Is it morally wrong to go to high school if you know for a fact that you are not being taught any relevant information for living morally and responsibly, you know that the assignments are absolutely pointless, and you have the opportunity to benefit the world through becoming a Buddhist monk and through the extensive studying of relevant fields of religion, philosophy and science? Would it be wrong to drop out and join a monastery if you have this opportunity? Please help me.
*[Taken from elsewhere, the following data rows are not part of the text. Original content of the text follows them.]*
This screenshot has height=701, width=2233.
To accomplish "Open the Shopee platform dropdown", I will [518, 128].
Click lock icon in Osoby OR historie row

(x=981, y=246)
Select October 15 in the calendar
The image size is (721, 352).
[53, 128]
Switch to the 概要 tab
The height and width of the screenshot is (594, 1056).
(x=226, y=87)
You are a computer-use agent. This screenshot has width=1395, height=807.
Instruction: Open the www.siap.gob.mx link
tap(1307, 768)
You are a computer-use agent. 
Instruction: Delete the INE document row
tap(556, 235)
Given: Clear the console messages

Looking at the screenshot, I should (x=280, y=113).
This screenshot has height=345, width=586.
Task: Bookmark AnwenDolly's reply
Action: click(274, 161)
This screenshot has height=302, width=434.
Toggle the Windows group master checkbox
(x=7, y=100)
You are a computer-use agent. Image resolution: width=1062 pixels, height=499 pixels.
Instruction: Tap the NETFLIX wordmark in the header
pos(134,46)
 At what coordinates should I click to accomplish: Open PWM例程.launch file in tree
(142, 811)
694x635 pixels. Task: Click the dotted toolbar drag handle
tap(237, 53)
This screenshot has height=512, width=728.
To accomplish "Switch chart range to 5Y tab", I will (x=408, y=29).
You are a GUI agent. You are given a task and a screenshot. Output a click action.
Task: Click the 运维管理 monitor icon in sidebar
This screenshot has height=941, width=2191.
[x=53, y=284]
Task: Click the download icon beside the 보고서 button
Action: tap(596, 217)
This answer may not be quite what you want to hear, but if someone is convinced "for a fact" that nothing they're learning in high school is relevant to anything that matters, then one of two things is likely: (a) this is a very unusual high school, or (b) the person making the judgment isn't really in a very good position to judge. My guess is that most people on this panel thought at some point in their high school careers that everything they were doing was a waste of time. My guess is that most of them also woudl agree that on reflection, this wasn't really so, even if the benefits weren't immediate or obvious. The agenda proposed here sounds awfully ambitious: become a Buddhist monk and study religion, philosophy and science extensively. I'm hard pressed to think of many people who've managed all that. Perhaps someone like Matthieu Ricard would count, but he had the benefit of a PhD before he became a monk -- something he probably wouldn't have gotten if he hadn't finished high school....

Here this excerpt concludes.